* What needs to be done *
The output has to be the full set of records, reproduced exactly, minus any picture.

▬▬▬

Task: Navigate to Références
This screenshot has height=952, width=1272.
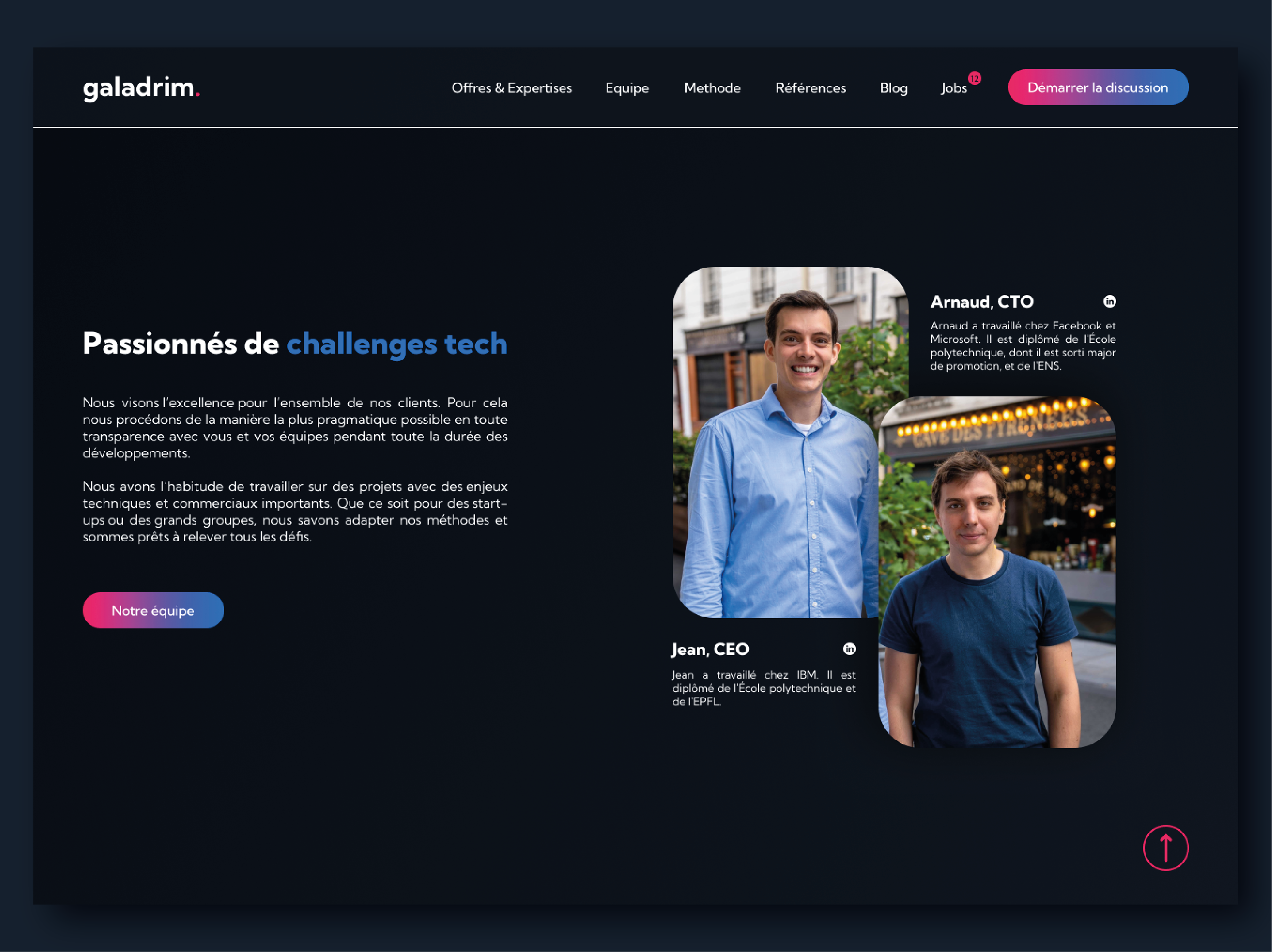Action: pyautogui.click(x=811, y=88)
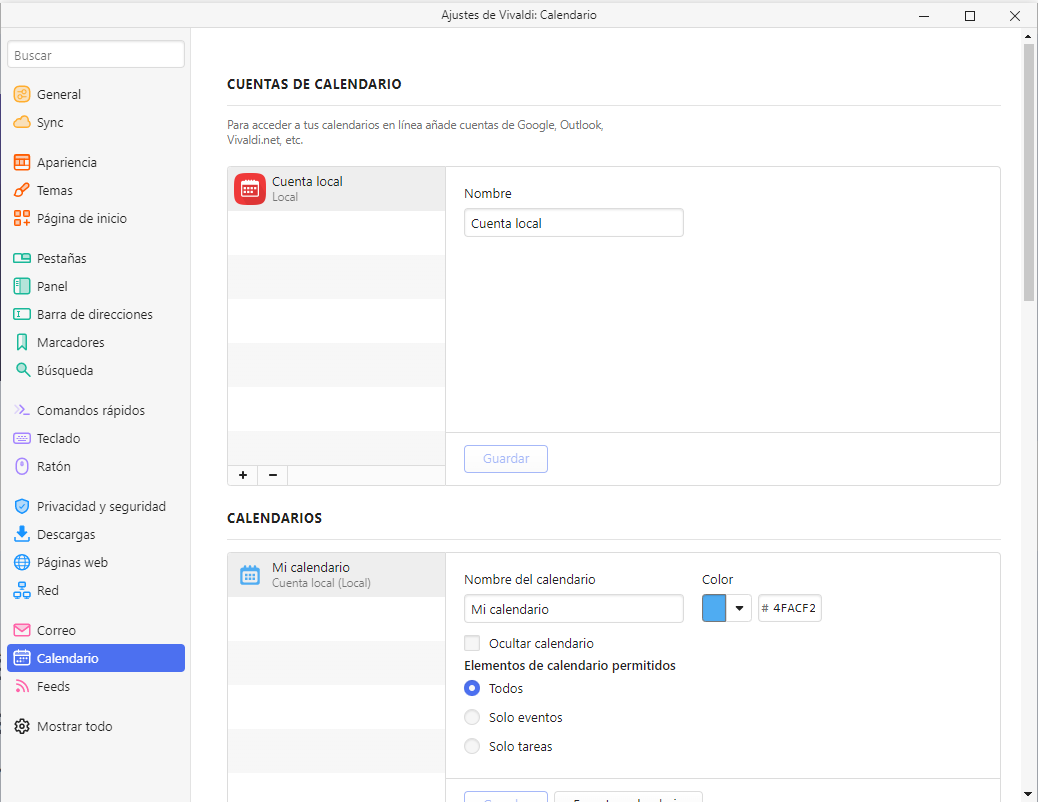Open the calendar color dropdown arrow
1038x802 pixels.
click(740, 608)
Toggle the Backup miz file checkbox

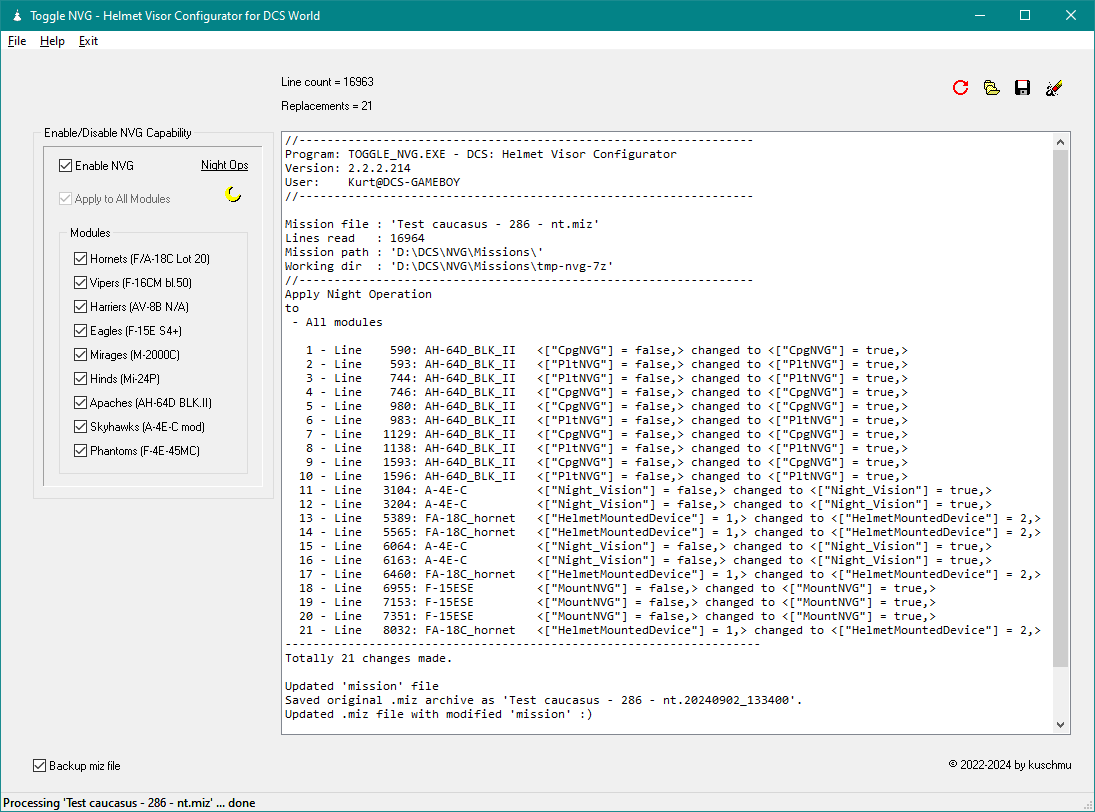pos(40,765)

▬▬▬

* Written reply *
Task: Navigate to Références
This screenshot has height=952, width=1272.
Action: pyautogui.click(x=811, y=88)
Open the calendar color dropdown arrow
1038x802 pixels.
click(740, 608)
Toggle the Backup miz file checkbox

pos(40,765)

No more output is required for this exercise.